Start of Dataset records
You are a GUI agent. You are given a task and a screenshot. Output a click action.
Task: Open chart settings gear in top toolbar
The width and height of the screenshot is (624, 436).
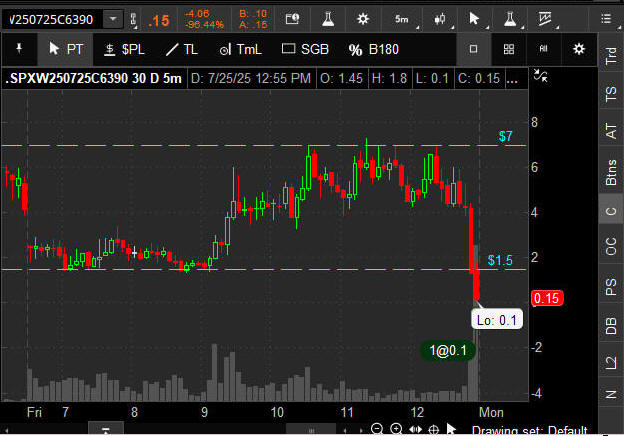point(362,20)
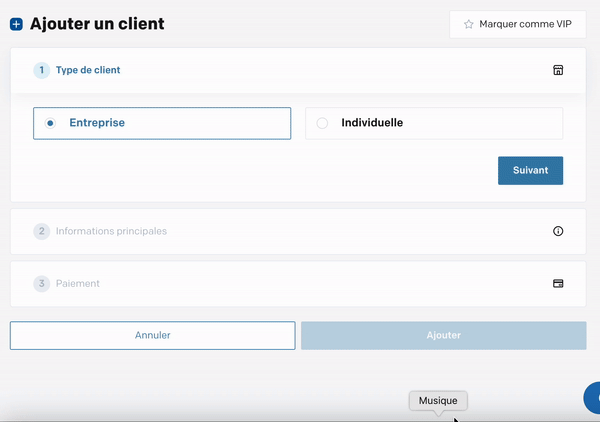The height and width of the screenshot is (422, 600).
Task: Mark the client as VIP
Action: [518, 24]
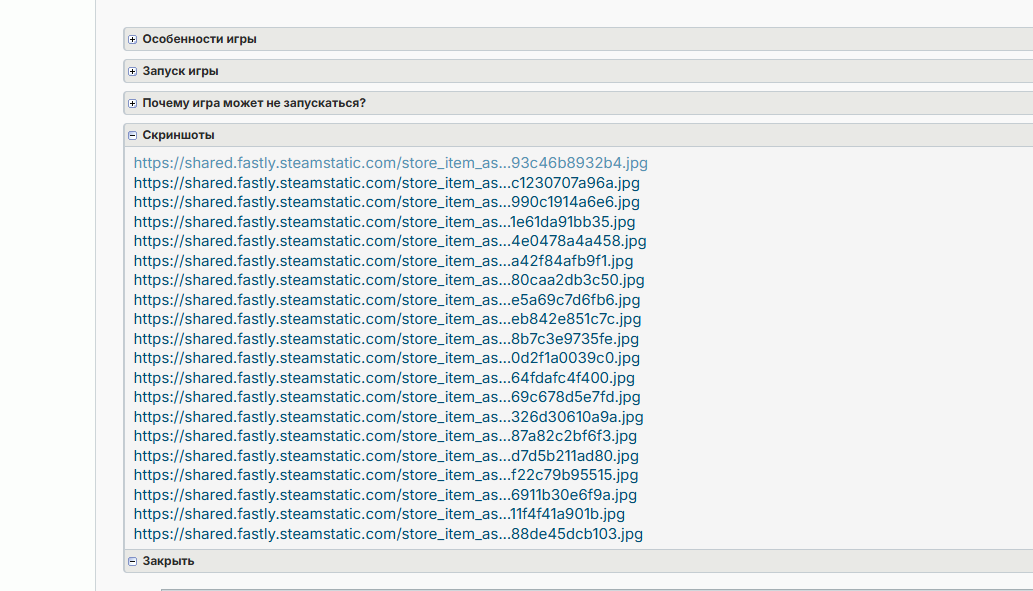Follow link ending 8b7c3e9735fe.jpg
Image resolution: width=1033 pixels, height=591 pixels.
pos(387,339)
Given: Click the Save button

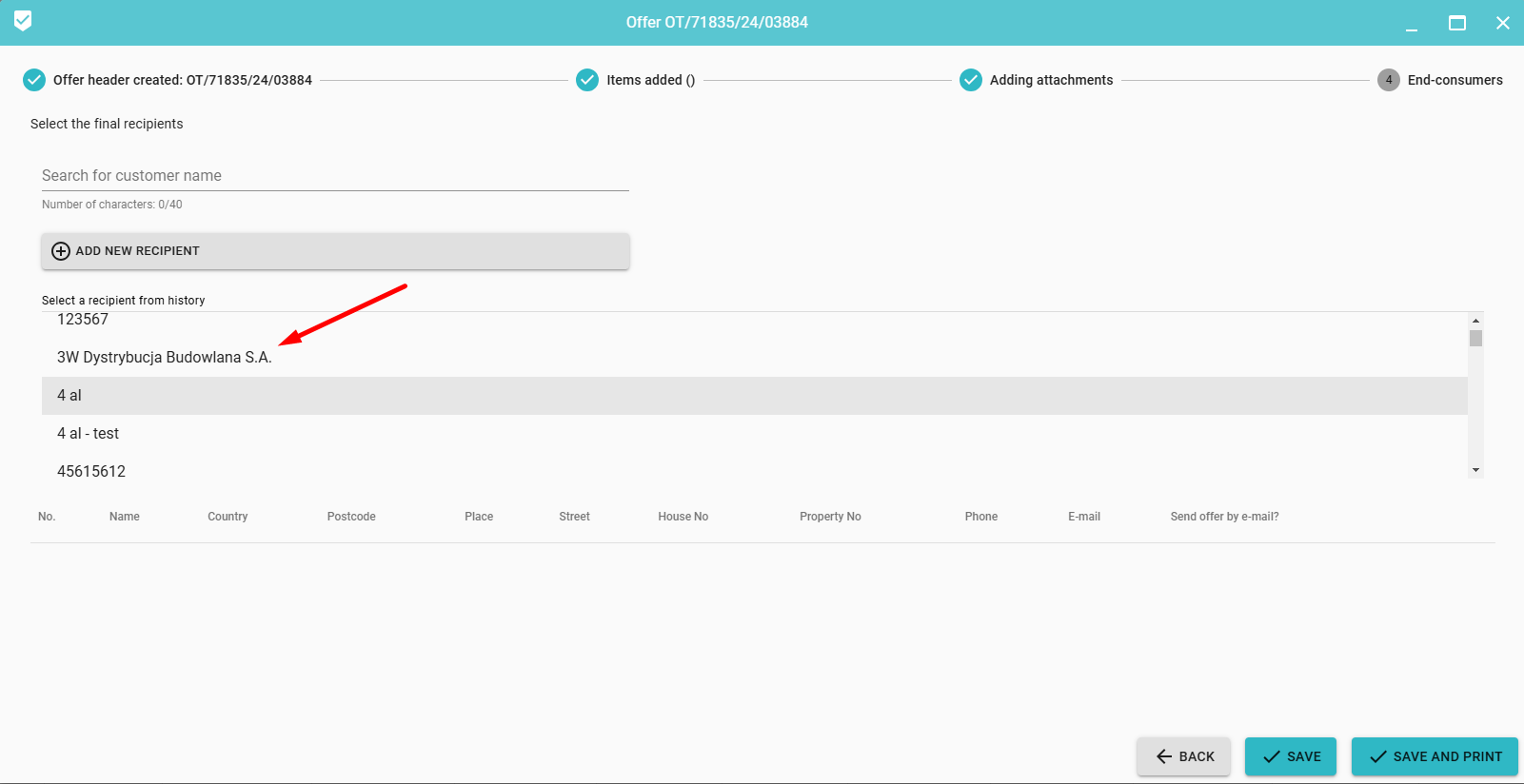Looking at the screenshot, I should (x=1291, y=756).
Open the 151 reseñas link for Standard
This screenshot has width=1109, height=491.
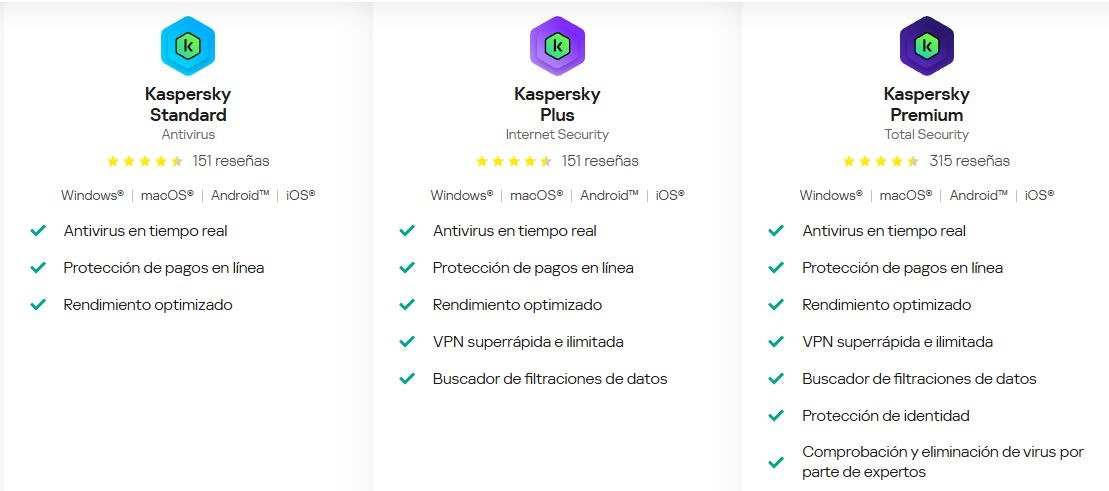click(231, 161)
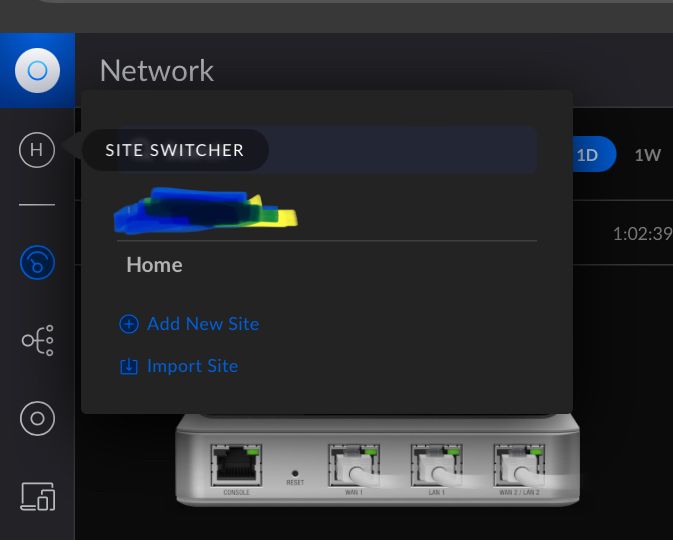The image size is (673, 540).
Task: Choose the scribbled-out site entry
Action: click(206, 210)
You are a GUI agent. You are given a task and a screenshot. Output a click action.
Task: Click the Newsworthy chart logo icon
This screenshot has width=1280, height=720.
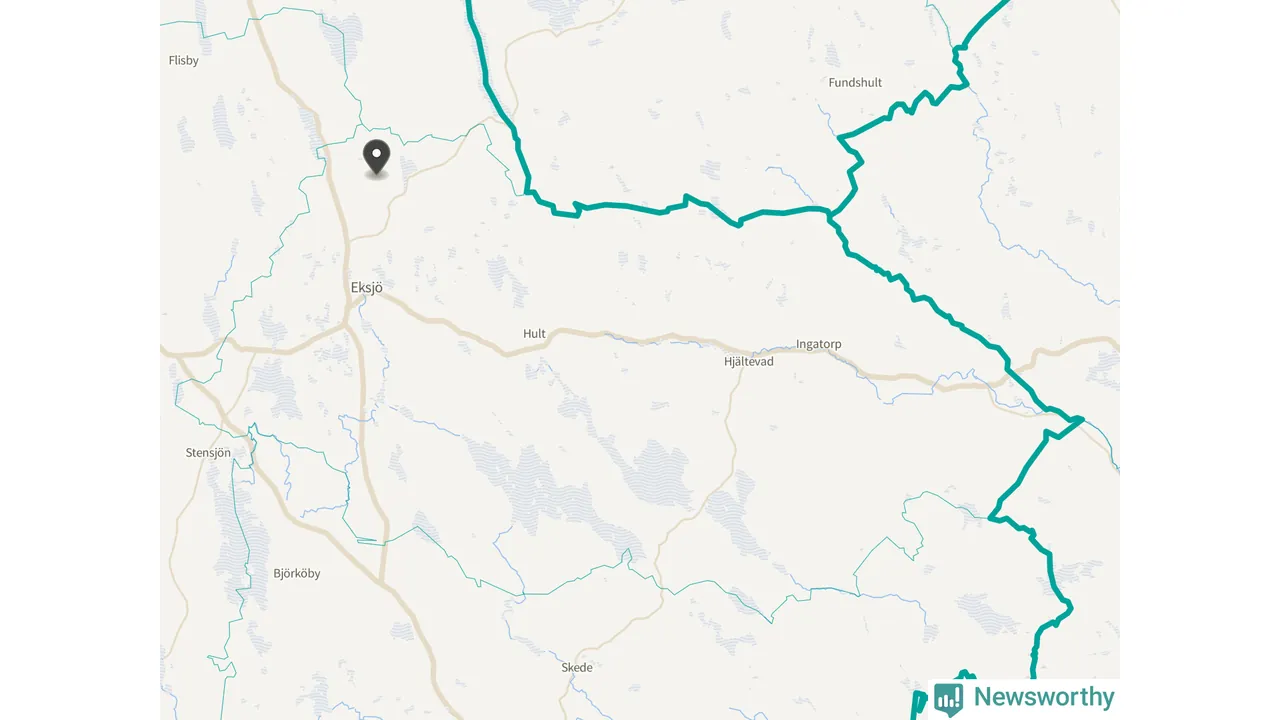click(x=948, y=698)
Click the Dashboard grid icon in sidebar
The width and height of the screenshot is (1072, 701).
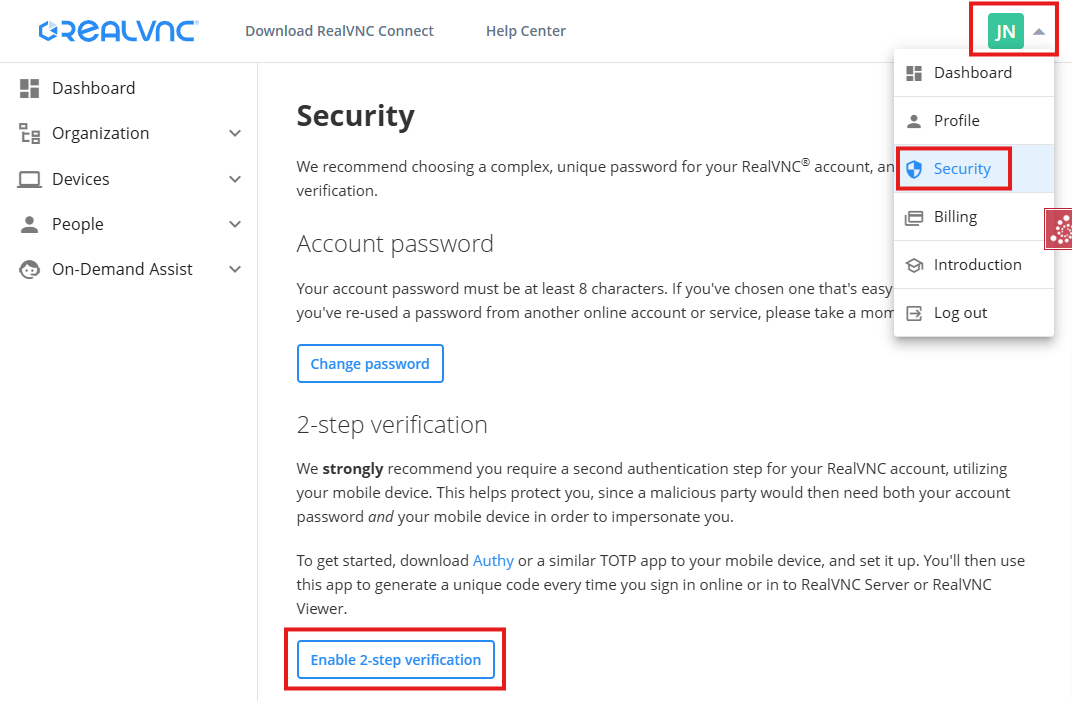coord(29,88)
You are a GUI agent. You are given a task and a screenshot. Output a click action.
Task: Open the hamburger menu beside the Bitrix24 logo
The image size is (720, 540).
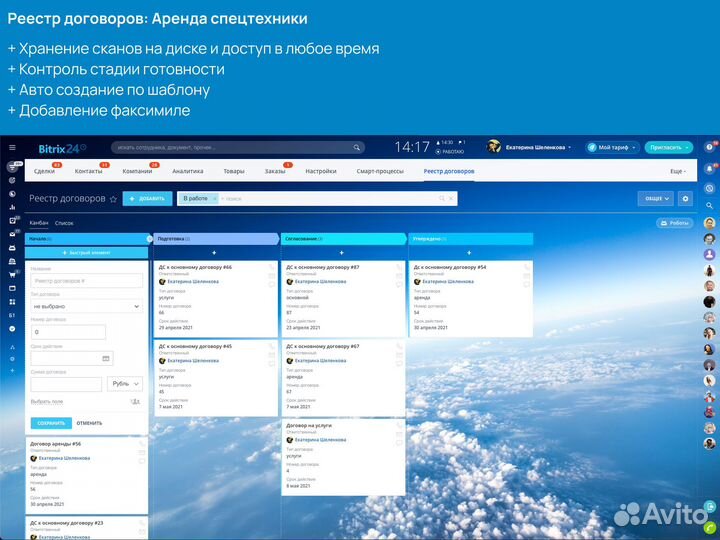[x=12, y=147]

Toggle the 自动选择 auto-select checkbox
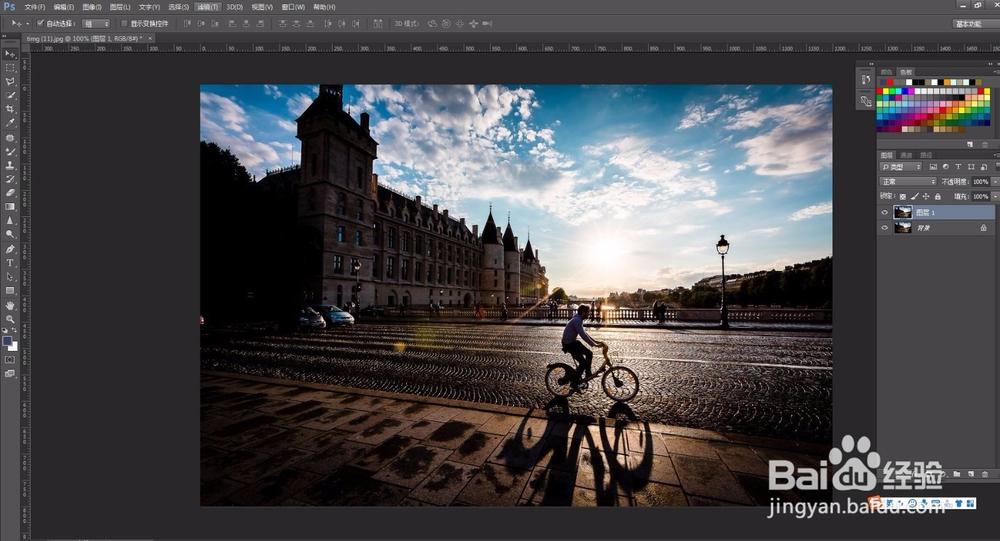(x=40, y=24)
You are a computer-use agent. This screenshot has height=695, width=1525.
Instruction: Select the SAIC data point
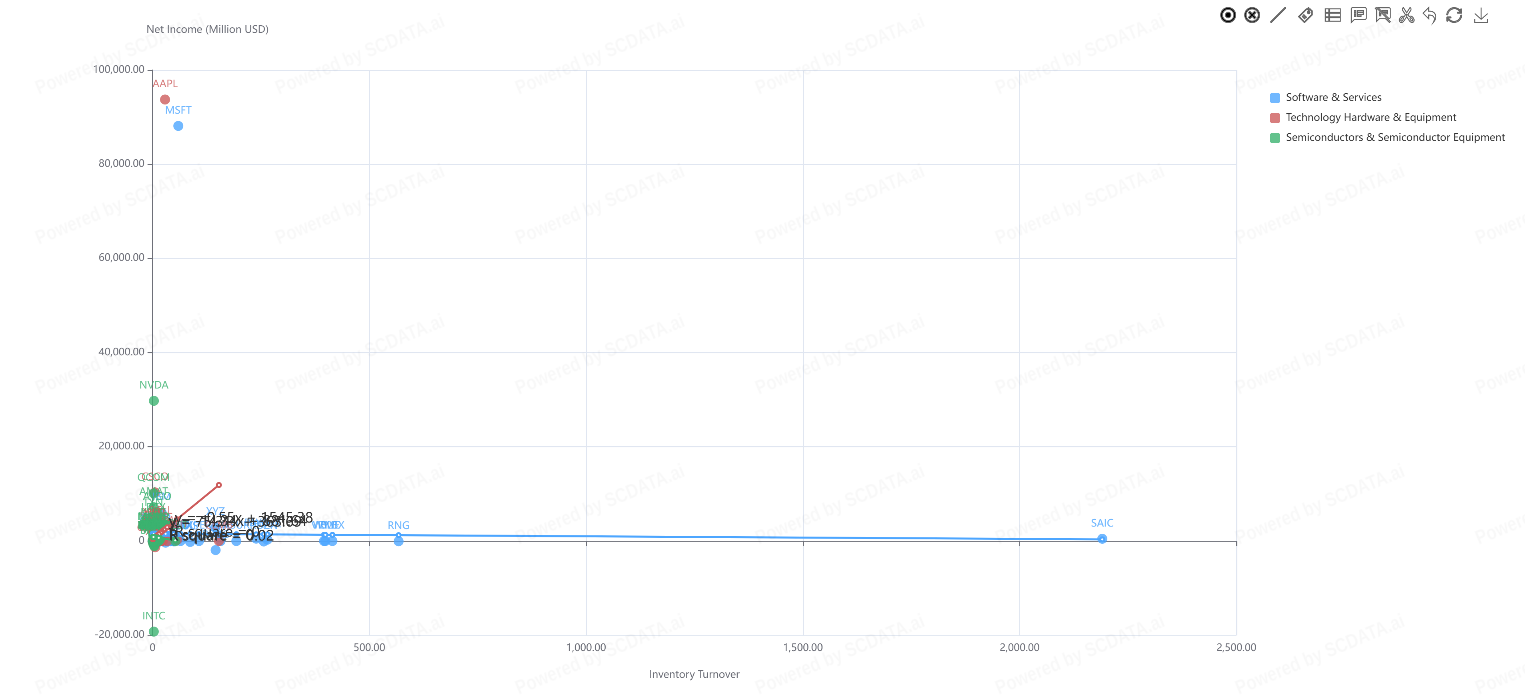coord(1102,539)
End of Dataset records
Task brief — Copy, from the data above, every line where the word "logo" appears.

Reply —
Task: Click the Newsworthy chart logo icon
Task: Open the hamburger menu beside the Bitrix24 logo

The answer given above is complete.